# Magura Hs 33 2013 Erfahrungen



## Insomnia- (18. August 2013)

Hat schon wer die Bremse am Rad?
Hab gesehen HAnnes fährt sie schn und im Laden ist sie wohl auch erhältlich aber bevor ich da zuschlage hier die frage:
Hat sie wer schon getestet?
Was sagt der Magura Mann dazu?
MFG
ELias


----------



## hst_trialer (18. August 2013)

Ich fahre sie natürlich schon 
Bisher bin ich auch zufrieden, vor allem weil sie sich besser anfühlt als die bisherige HS11/33. Performance ist nachweislich auf dem gleichen Niveau.

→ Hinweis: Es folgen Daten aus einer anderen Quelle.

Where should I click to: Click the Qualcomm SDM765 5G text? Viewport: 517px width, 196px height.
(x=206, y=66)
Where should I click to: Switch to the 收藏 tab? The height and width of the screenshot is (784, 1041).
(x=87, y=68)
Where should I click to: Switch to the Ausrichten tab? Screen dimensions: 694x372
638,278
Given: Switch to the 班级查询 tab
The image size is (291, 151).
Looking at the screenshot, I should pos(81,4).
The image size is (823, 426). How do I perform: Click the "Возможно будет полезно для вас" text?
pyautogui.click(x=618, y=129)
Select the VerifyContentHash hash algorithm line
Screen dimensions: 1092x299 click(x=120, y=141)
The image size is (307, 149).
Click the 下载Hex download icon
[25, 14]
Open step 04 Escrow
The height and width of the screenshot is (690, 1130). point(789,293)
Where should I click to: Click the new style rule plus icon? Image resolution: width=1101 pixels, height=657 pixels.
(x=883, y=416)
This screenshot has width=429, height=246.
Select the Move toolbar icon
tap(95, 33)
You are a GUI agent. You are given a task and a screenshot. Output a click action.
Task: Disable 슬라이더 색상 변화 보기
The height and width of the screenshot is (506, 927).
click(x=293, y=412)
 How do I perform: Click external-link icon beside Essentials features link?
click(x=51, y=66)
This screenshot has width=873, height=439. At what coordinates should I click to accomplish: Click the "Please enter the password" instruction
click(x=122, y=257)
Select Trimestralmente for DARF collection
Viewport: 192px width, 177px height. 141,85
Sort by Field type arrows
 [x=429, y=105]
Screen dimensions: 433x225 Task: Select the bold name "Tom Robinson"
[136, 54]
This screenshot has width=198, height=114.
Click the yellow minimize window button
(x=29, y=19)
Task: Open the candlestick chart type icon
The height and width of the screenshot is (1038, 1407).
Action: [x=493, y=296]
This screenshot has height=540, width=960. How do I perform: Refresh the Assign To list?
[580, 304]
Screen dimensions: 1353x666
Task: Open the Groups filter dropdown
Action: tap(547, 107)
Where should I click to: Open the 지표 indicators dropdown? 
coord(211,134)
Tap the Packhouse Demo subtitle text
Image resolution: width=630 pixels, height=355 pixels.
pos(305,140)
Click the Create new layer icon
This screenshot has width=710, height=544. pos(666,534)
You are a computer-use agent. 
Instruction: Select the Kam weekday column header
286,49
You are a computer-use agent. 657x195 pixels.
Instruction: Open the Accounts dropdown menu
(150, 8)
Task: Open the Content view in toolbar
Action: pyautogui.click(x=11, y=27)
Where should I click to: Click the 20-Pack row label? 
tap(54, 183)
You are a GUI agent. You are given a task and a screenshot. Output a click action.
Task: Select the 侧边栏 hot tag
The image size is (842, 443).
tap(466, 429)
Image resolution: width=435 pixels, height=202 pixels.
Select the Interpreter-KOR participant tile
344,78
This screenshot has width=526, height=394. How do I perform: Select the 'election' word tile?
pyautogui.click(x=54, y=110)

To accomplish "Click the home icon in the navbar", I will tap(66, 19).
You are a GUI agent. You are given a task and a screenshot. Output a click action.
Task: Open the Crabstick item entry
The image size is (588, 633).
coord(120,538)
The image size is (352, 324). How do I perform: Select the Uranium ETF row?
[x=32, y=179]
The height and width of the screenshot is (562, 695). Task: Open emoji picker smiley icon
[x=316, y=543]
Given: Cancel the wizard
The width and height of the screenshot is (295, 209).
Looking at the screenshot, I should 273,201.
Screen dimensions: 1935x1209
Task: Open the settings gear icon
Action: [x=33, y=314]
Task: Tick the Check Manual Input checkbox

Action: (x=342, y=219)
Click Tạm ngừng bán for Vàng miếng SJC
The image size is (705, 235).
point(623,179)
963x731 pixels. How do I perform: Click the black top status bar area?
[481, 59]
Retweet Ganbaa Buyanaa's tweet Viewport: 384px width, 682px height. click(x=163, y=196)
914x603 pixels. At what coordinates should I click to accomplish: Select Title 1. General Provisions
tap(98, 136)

Dem Hannes habe ich natürlich gleich mit Material versorgt als was erhältlich war.


----------



## MTB-News.de




----------



## family-biker (18. August 2013)

ichtippe mal darauf,dass 2014 gemeint ist,und gebe mal zum besten,dass ich hoffe,dass die jetzt endlich wieder taugen,sonst steige ich echt auf tensile tocco hebel um


----------



## kamo-i (22. August 2013)

Ich fahr Sie nun auch seit 4-5 Wochen und kann nur sagen, dass Sie wirklich gut ist. der hebel der vorgängerversion war ja wirklich bisschen doof gewesen. dieser hier ist (wie das gesamte design) sehr an die MT-Serie angelegt, die mir von der haptik her so schon sehr gefiel. bremspower is auch top. wenn ich sie nicht so bekommen hätte, hätt ich sie (nach probefahren) jetzt auch auch so gekauft.


----------



## To-bi-bo (12. September 2013)

Und wie sieht es mittlerweile aus? Meine 2005er hat heute am Hebel die Biege gemacht und ist komplett undicht.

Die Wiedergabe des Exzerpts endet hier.